Your instructions:
Shift every coordinate in the answers by adding -4 to each number, and write out again every line from the line containing "Más información (531, 243)" through the line containing "Actualités (106, 13)", both included. Leave everything else on those lines unchanged.

Data records:
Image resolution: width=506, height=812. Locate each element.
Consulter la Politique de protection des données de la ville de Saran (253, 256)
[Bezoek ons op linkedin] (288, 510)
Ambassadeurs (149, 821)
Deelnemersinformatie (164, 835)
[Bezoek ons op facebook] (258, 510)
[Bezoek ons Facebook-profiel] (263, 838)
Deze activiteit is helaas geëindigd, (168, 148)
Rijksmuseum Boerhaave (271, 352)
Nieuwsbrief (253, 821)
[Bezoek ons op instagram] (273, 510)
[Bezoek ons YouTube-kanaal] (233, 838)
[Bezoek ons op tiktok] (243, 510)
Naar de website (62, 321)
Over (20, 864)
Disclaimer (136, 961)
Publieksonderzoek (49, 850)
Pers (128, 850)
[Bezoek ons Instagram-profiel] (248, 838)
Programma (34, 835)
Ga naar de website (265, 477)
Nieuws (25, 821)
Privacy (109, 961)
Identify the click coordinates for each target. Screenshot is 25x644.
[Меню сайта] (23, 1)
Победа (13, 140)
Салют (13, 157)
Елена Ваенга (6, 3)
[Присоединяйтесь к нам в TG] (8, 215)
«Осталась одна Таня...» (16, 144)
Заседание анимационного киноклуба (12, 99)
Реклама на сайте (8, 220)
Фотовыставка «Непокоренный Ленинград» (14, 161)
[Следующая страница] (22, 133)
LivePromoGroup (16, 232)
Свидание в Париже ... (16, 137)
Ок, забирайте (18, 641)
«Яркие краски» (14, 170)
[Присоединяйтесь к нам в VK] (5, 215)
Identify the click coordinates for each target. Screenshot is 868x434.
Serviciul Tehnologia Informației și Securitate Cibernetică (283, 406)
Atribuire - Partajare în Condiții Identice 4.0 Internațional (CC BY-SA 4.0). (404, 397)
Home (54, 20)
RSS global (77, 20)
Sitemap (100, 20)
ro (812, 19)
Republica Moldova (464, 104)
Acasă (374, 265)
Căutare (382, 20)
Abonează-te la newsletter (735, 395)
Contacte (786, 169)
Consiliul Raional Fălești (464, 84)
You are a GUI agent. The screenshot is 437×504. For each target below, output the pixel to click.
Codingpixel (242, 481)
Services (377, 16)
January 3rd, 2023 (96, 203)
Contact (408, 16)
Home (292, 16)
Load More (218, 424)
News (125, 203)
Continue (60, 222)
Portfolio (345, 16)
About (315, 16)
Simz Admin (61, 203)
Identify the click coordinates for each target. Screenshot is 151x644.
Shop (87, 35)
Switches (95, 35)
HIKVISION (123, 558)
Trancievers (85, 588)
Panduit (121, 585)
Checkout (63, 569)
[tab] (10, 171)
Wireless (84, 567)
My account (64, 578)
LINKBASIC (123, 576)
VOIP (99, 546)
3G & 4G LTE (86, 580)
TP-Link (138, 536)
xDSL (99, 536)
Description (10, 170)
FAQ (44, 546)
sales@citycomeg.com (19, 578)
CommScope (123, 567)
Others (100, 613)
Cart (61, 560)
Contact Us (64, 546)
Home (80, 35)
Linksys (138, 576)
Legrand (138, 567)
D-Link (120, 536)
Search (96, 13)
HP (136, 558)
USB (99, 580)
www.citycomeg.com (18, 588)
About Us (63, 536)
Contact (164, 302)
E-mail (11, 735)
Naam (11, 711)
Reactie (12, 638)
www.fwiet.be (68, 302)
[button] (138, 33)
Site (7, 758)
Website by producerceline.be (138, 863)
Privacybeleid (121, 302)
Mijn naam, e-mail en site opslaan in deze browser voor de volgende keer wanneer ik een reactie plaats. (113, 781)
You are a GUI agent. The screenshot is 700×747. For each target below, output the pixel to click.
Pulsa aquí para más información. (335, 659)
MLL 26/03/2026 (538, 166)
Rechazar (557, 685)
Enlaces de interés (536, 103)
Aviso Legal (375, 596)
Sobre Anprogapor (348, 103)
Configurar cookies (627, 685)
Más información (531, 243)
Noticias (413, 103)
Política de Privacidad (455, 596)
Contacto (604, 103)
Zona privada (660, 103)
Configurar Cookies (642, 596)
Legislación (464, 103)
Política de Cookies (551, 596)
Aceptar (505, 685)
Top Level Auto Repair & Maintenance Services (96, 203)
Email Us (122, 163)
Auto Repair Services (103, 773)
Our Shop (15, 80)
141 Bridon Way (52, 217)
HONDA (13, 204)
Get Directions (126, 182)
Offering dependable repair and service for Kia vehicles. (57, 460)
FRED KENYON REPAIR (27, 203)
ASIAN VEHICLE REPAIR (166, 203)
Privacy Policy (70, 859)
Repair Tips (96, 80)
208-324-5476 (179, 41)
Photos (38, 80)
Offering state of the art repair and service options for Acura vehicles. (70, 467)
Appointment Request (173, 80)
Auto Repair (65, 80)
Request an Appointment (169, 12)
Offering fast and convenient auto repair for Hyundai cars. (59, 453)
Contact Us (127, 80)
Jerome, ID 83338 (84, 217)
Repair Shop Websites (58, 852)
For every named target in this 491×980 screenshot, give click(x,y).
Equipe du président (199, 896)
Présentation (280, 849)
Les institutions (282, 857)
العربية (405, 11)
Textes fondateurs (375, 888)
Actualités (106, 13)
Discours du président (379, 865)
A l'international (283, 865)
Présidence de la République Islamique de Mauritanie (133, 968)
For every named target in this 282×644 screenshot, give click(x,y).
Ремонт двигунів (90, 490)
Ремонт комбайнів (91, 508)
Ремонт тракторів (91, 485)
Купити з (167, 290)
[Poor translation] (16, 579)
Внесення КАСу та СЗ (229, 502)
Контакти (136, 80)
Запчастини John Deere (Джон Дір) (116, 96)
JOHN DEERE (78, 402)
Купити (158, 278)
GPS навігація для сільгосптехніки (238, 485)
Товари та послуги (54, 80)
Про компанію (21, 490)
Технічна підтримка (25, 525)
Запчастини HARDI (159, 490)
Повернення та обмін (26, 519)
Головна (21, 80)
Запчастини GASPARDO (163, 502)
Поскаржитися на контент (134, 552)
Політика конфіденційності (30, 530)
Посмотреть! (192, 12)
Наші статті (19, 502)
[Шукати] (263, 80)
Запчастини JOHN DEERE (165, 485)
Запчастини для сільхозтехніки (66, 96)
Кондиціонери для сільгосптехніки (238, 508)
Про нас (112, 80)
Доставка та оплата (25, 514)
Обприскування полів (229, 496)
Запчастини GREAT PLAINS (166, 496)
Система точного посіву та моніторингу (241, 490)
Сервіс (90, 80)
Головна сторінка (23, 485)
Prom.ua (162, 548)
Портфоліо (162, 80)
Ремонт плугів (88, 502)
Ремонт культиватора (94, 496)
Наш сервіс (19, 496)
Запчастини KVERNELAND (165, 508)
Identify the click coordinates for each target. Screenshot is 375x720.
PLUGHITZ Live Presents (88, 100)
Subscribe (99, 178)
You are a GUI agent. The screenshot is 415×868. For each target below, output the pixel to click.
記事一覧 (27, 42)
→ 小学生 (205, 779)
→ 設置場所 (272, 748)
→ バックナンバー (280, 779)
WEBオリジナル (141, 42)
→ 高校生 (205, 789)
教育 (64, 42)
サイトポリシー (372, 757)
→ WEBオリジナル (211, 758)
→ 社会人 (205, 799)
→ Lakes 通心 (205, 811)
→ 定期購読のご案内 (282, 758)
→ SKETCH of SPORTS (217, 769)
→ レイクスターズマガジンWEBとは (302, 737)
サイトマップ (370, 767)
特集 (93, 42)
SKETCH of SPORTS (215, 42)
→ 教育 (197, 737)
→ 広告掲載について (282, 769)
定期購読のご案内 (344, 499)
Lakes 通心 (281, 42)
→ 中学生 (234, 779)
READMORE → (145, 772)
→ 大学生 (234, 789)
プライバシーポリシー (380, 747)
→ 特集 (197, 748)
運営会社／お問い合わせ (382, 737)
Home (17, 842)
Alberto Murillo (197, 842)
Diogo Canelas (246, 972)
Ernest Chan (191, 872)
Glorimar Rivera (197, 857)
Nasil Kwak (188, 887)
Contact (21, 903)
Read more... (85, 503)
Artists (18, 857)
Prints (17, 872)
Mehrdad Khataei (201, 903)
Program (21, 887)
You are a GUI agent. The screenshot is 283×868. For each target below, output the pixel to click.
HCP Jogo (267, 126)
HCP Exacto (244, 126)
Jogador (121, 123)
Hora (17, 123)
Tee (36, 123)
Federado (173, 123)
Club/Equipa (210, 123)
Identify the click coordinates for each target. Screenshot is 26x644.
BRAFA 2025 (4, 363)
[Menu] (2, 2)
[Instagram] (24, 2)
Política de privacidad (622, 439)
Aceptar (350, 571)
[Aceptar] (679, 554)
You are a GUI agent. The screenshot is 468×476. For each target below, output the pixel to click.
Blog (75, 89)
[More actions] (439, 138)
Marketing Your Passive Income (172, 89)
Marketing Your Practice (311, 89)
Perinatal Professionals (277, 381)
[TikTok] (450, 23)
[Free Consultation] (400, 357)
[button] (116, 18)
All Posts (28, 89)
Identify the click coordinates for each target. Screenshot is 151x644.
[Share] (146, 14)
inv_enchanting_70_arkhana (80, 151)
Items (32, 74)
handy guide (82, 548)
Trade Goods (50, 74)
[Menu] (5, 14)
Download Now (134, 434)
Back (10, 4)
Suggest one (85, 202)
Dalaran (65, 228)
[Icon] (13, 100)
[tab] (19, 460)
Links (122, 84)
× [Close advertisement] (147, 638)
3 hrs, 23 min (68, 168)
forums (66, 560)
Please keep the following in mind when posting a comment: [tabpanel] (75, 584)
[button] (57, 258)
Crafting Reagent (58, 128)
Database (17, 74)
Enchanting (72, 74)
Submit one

Solved exercise:
Más información (527, 239)
Noticias (409, 99)
Política de Privacidad (451, 592)
Contacto (600, 99)
Zona privada (656, 99)
Configurar Cookies (638, 592)
Legislación (460, 99)
Política de Cookies (547, 592)
Aceptar (501, 681)
Top Level Auto Repair & Maintenance Services (92, 199)
Email Us (118, 159)
Auto Repair Services (99, 769)
Our Shop (11, 76)
141 Bridon Way (48, 213)
HONDA (9, 200)
Get Directions (122, 178)
Offering dependable repair and service for Kia vehicles. (53, 456)
FRED KENYON REPAIR (23, 199)
ASIAN VEHICLE REPAIR (162, 199)
Privacy Policy (66, 855)
Repair Tips (92, 76)
208-324-5476 (175, 37)
Photos (34, 76)
Offering state of the art repair and service options for Acura vehicles. (66, 463)
Appointment Request (169, 76)
Auto Repair (61, 76)
Request an Appointment (165, 8)
Offering fast and convenient auto repair for Hyundai cars. (55, 449)
Contact Us (123, 76)
Jerome, ID 83338 (80, 213)
Repair Shop Websites (54, 848)
For every named target in this 491×980 screenshot, give click(x,y).
Equipe du président (195, 892)
Présentation (276, 845)
Les institutions (278, 853)
العربية (401, 7)
Textes fondateurs (371, 884)
Actualités (102, 9)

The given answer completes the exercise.